● **Source passage**:
Yet September and October also led to massive gains in the Class 8 space, with the market approaching 40,000 orders in October and setting a 26-month high. Coupled with improving freight rates and tonnage, and other robust market indicators — such as FTR’s Trucking Conditions Index, which recorded its third-highest reading in a decade in September — demand definitely appears stronger than one would have anticipated in April.
The used truck market also has improved in recent months and looks stable entering the new year. Sales last quarter were equal or greater than 2019 in some categories and demand, which continues to rise, is expected to continue to outpace supply for the foreseeable future.
But positive economic indicators alone will not sustain equipment sales. Freight still has to move.
The American Trucking Associations’ (ATA) advanced seasonally adjusted for-hire truck tonnage index has fallen three of the last four months and is down 3.9 percent, to date, compared with 2019. ATA Chief Economist Bob Costello says he believes October’s 6.3 percent drop in the index after a 5.7 percent gain in September was “more of a seasonal issue during a pandemic than anything else,” adding, “there are plenty of carriers still saying that tonnage, retail tonnage in particular, is good.”

● **Requirement A**:
According to the trucking passage, by what percentage did the ATA's truck tonnage index drop in October?
● **Requirement B**:
Transcribe the trucking passage between "Yet September and" and "anticipated in April.", inclusive.

● **Record set**:

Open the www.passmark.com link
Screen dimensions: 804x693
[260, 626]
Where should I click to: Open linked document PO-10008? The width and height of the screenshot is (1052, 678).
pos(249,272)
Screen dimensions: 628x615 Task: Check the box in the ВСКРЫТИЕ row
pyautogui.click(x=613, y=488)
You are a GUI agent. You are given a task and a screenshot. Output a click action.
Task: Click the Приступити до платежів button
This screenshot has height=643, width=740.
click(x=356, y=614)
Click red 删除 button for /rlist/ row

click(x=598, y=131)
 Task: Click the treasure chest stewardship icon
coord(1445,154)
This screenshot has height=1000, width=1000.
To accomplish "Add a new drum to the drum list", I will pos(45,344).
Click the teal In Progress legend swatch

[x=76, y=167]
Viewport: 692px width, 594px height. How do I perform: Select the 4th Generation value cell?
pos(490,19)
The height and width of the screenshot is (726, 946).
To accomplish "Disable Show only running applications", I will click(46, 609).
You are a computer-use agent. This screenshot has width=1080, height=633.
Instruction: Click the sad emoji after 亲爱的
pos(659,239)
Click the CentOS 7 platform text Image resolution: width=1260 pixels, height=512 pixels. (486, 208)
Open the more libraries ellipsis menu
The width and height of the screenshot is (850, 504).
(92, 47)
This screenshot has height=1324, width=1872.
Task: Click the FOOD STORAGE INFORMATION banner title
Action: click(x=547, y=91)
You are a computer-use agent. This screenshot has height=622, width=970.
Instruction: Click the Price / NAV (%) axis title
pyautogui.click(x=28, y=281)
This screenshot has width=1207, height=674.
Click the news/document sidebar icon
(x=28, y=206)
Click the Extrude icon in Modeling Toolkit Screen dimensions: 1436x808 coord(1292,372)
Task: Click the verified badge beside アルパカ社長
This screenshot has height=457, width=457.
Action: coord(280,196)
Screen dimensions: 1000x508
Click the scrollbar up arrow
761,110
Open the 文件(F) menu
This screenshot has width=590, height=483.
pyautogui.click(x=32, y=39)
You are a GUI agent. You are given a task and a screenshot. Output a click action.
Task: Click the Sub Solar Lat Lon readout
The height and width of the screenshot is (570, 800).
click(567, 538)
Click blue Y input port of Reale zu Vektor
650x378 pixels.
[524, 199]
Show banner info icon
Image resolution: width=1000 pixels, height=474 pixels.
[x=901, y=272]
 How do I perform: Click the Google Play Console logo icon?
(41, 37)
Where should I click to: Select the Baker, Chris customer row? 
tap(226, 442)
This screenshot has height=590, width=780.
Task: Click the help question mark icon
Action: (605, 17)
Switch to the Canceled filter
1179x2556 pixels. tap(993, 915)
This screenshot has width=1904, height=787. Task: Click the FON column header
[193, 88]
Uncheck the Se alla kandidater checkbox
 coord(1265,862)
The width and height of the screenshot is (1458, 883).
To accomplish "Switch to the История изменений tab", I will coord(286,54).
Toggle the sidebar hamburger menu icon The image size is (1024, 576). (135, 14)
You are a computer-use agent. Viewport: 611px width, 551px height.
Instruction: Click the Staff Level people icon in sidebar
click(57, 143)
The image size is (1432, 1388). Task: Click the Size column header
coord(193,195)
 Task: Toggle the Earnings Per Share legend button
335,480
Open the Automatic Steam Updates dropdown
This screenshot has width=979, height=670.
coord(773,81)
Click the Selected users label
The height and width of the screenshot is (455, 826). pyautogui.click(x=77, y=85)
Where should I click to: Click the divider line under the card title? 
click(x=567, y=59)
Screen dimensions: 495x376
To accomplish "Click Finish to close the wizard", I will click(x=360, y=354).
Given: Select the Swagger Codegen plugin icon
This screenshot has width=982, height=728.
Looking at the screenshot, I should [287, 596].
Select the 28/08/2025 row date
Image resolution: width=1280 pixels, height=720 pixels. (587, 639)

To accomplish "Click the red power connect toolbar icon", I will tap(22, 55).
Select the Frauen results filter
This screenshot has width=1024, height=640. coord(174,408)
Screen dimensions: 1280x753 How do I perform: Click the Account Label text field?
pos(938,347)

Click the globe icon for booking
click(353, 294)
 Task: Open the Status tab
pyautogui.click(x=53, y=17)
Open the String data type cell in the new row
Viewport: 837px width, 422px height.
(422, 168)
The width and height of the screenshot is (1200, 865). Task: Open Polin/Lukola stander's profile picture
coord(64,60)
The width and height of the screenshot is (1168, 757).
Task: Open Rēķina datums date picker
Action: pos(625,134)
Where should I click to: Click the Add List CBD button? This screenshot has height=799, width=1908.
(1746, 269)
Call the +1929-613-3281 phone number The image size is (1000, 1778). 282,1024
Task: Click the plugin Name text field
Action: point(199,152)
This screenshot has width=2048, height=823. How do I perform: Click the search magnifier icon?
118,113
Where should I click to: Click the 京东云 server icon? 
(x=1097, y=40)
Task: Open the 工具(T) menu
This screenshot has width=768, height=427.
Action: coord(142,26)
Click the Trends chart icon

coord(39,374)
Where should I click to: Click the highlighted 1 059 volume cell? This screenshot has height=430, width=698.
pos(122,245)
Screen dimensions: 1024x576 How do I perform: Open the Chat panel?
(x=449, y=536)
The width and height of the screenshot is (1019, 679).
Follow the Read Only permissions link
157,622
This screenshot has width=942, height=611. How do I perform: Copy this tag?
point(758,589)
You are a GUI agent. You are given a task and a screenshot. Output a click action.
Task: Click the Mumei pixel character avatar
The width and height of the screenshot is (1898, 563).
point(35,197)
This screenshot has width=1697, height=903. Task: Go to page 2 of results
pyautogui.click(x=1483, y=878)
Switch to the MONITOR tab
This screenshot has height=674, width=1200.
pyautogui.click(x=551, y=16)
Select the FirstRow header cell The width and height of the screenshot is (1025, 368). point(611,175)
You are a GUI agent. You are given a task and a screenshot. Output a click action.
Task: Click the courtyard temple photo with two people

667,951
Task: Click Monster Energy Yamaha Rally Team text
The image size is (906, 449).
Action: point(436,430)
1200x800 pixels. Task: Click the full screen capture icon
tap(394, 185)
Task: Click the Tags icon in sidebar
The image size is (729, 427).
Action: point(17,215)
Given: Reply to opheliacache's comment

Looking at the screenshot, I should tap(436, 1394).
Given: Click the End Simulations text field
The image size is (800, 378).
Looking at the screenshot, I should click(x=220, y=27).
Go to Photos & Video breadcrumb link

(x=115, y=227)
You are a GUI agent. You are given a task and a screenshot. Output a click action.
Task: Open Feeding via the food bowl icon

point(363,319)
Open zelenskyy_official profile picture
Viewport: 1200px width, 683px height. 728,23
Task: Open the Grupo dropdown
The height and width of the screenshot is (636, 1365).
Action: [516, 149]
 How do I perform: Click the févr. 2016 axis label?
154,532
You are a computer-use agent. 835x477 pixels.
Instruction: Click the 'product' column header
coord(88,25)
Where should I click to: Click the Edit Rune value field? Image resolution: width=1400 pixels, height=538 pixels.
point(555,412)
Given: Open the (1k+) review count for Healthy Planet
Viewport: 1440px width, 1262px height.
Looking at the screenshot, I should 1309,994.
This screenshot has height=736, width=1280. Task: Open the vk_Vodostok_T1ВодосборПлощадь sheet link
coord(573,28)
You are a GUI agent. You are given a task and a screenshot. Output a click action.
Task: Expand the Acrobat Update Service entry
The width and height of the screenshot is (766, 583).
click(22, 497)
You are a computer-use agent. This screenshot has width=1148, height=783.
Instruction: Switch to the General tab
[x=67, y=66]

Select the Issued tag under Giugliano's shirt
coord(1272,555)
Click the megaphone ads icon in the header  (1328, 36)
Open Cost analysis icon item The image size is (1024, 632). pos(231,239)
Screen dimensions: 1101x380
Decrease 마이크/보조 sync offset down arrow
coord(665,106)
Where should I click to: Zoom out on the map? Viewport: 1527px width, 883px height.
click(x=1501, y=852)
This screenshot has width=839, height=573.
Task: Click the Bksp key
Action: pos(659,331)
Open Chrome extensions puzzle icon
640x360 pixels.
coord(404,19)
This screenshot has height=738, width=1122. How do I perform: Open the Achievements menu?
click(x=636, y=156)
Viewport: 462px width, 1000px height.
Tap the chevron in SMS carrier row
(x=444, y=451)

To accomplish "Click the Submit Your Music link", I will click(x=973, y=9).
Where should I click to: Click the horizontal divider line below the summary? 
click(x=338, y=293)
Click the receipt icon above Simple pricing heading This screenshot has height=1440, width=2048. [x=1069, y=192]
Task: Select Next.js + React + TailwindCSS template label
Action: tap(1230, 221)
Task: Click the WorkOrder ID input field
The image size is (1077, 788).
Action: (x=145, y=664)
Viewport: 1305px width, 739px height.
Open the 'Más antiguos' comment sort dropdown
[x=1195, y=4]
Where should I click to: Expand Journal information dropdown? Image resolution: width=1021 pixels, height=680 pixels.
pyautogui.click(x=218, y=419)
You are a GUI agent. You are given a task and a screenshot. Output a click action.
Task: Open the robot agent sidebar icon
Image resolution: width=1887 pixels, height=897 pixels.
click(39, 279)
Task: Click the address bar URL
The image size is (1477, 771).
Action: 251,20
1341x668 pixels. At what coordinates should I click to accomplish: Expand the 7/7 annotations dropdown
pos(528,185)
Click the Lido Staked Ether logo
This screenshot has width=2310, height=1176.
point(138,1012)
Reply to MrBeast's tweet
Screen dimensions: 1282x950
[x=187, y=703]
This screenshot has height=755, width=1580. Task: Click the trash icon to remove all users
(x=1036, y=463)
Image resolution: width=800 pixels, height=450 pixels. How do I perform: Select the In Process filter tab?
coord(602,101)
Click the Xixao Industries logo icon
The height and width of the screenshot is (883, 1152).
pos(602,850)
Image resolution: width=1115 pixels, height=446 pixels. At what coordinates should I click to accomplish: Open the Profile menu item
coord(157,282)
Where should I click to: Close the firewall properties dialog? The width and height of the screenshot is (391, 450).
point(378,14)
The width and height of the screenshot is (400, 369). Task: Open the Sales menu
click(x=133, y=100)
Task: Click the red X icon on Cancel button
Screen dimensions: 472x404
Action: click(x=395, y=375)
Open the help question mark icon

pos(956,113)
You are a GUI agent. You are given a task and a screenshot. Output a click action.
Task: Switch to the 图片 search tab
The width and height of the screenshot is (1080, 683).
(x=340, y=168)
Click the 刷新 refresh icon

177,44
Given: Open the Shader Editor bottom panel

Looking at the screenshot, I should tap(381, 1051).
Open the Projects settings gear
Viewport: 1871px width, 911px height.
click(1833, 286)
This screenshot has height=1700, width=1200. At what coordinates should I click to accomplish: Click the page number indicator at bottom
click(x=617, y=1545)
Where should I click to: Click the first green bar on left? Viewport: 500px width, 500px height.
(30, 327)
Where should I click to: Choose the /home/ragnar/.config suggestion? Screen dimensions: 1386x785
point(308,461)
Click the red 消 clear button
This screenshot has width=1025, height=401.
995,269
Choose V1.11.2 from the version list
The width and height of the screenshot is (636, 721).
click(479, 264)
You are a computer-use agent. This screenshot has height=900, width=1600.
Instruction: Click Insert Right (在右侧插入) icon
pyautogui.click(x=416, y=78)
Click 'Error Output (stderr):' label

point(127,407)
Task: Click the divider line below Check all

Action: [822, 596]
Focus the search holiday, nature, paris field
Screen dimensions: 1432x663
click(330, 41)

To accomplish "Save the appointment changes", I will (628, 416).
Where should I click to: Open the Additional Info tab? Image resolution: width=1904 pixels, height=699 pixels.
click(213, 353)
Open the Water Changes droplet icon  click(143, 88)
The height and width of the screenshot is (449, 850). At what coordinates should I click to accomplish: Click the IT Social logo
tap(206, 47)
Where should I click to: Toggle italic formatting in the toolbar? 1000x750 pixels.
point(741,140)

● **Exercise response A**:
6.3 percent

● **Exercise response B**:
Yet September and October also led to massive gains in the Class 8 space, with the market approaching 40,000 orders in October and setting a 26-month high. Coupled with improving freight rates and tonnage, and other robust market indicators — such as FTR’s Trucking Conditions Index, which recorded its third-highest reading in a decade in September — demand definitely appears stronger than one would have anticipated in April.